Di tengah pusaran ketegangan geopolitik yang semakin memanas di kawasan Timur Tengah, sebuah tawaran diplomatik signifikan muncul dari Asia Tenggara. Presiden Republik Indonesia, Prabowo Subianto, telah secara resmi menyatakan kesiapan negaranya untuk berperan sebagai mediator perdamaian dalam konflik yang melibatkan Iran, Amerika Serikat, dan Israel. Inisiatif ini, yang menggarisbawahi komitmen Indonesia terhadap prinsip politik luar negeri bebas aktif dan amanat konstitusi untuk menjaga perdamaian dunia, telah mendapatkan respons cermat dari Teheran. Duta Besar Iran untuk Indonesia, Mohammad Boroujerdi, pada Senin (2/3) di Kedutaan Besar Iran di Jakarta, memberikan tanggapan yang mengapresiasi niat baik Indonesia namun sekaligus menyoroti kompleksitas dan tantangan praktis dari upaya mediasi tersebut, membuka diskusi mengenai potensi komunikasi bilateral di tengah eskalasi militer yang mengancam stabilitas global.
Respons awal dari Duta Besar Iran, Mohammad Boroujerdi, terhadap tawaran mediasi yang diajukan oleh Presiden Prabowo Subianto, mencerminkan sebuah keseimbangan antara apresiasi diplomatik dan realisme geopolitik. Boroujerdi secara eksplisit menyampaikan rasa terima kasih dan penghargaan atas niat baik yang diutarakan oleh pemerintah Republik Indonesia. Pernyataan ini menunjukkan pengakuan Iran terhadap peran konstruktif yang ingin dimainkan Indonesia di panggung internasional, terutama dalam meredakan konflik yang berpotensi memiliki dampak global. Namun, apresiasi tersebut dibarengi dengan sebuah catatan penting: “sampai dengan saat ini belum ada langkah berkaitan dengan hal tersebut dan kami masih belum mengetahui apakah langkah seperti ini dapat berdampak atau berpengaruh atau tidak.” Ungkapan ini mengindikasikan bahwa, meskipun niatnya dihargai, Teheran belum melihat adanya langkah konkret atau kerangka kerja yang jelas untuk memulai proses mediasi.
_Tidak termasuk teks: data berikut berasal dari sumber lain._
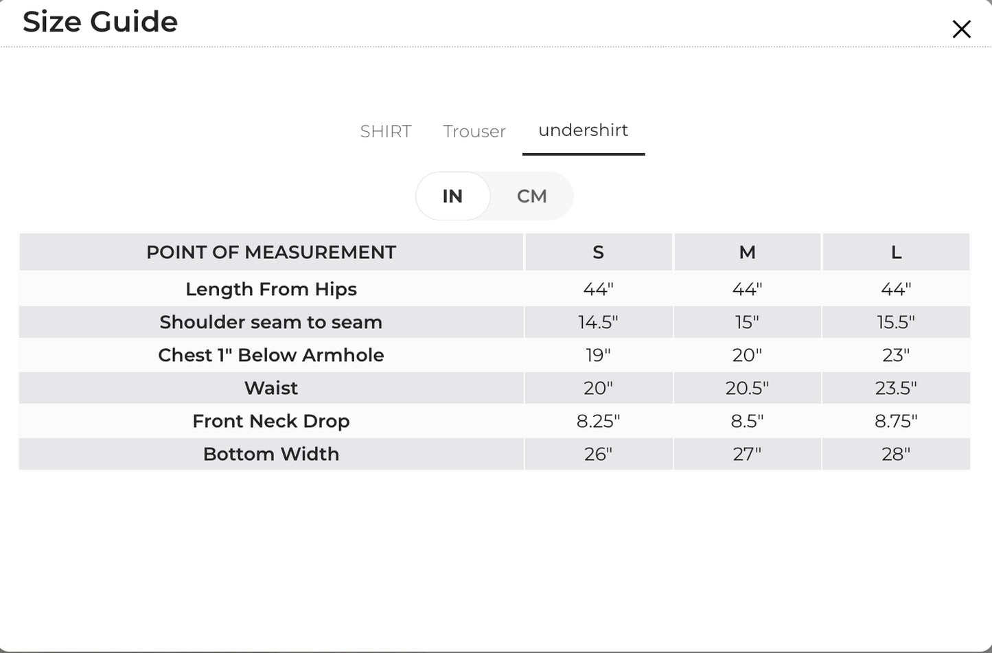Close the Size Guide dialog
The height and width of the screenshot is (653, 992).
[961, 29]
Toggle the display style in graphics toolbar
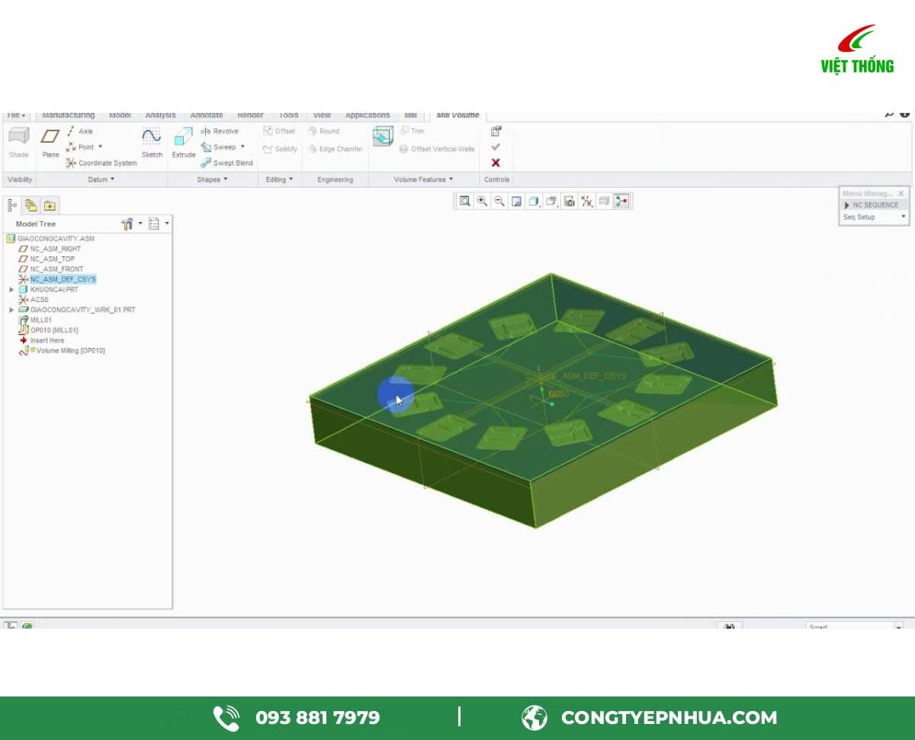The height and width of the screenshot is (740, 915). 535,201
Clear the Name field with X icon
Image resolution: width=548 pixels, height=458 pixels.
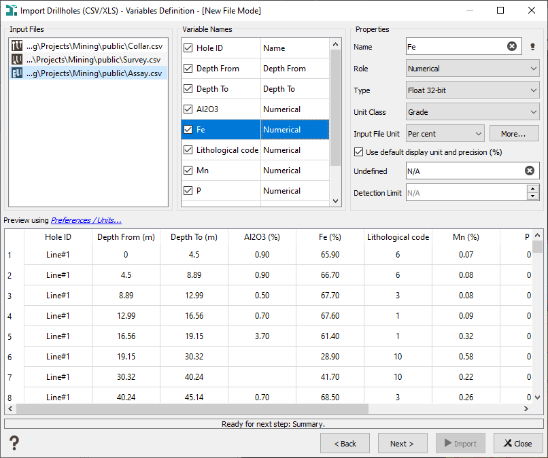pos(512,47)
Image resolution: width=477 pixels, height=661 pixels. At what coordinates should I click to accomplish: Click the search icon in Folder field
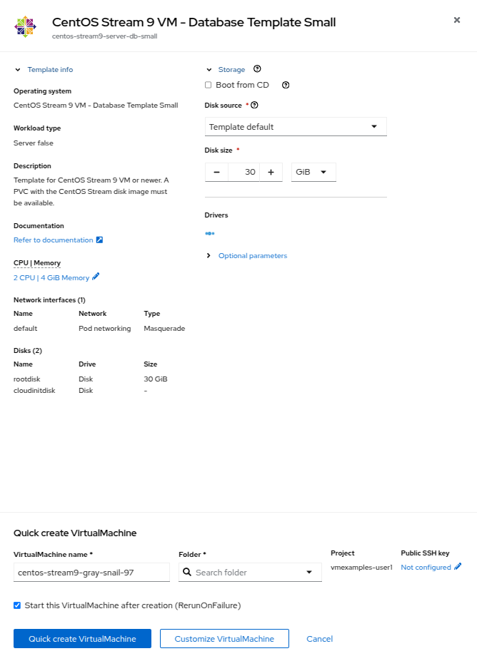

Ini juga menyoroti keraguan Iran mengenai efektivitas mediasi dalam situasi konflik yang begitu rumit dan melibatkan banyak aktor dengan kepentingan yang berbenturan secara fundamental.
Boroujerdi melanjutkan dengan menjelaskan bahwa, meskipun mediasi formal mungkin masih menjadi pertanyaan besar, jalur komunikasi dan pembicaraan bilateral antara Indonesia dan Iran tetap terbuka lebar. “Komunikasi dan pembicaraan memungkinkan,” ujarnya, menandakan bahwa Teheran siap untuk berdialog dengan Jakarta mengenai situasi terkini. Namun, ia kembali menegaskan ketidakpastiannya mengenai mediasi. “tetapi saya tidak bisa memberikan jawaban dan tidak tahu apakah mediasi dapat dilakukan atau tidak, dan apakah di situasi seperti ini mungkinkan mediasi bisa membuahkan sebuah hasil atau tidak, saya tidak bisa menjawabnya.” Pernyataan ini secara gamblang menunjukkan bahwa kompleksitas konflik yang melibatkan Iran, Amerika Serikat, dan Israel, dengan sejarah panjang ketidakpercayaan dan agresi, membuat prospek mediasi menjadi sangat menantang. Situasi di lapangan yang dinamis dan kepentingan strategis yang saling bertentangan seringkali menghambat upaya pihak ketiga untuk mencari solusi damai yang dapat diterima semua pihak.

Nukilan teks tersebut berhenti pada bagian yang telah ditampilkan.